━━━━━ PROVIDED ENTRIES

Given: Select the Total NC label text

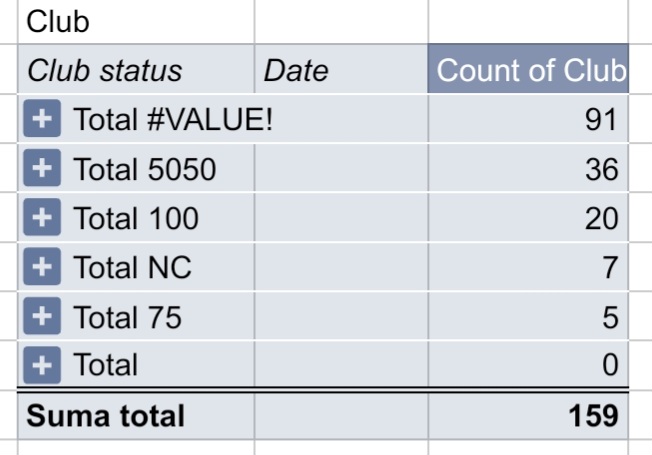Looking at the screenshot, I should pyautogui.click(x=132, y=267).
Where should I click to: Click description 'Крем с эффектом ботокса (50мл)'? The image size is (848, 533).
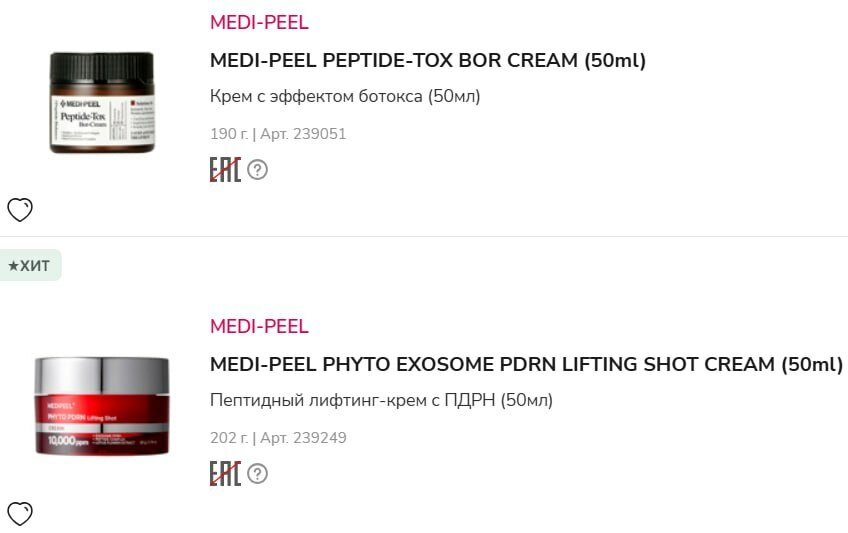345,97
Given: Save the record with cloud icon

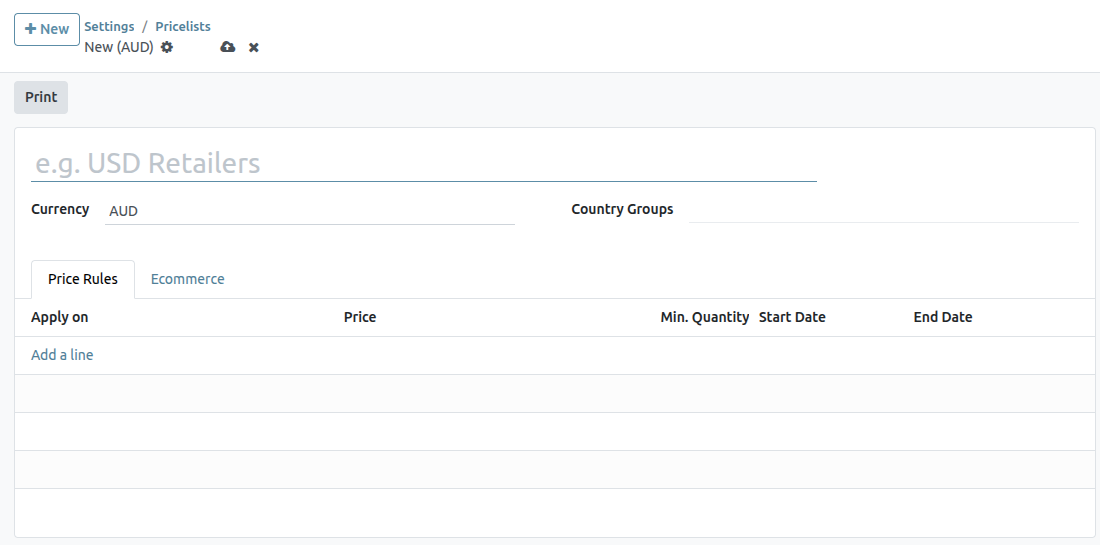Looking at the screenshot, I should (x=228, y=47).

━━━━━━━━━━

EXERCISE — Could you output every record above exactly as it appears, without the pictures?

THE ANSWER —
Given: Select the Total NC label text

Looking at the screenshot, I should pyautogui.click(x=132, y=267).
Where should I click to: Click description 'Крем с эффектом ботокса (50мл)'? The image size is (848, 533).
345,97
Given: Save the record with cloud icon

Looking at the screenshot, I should (x=228, y=47).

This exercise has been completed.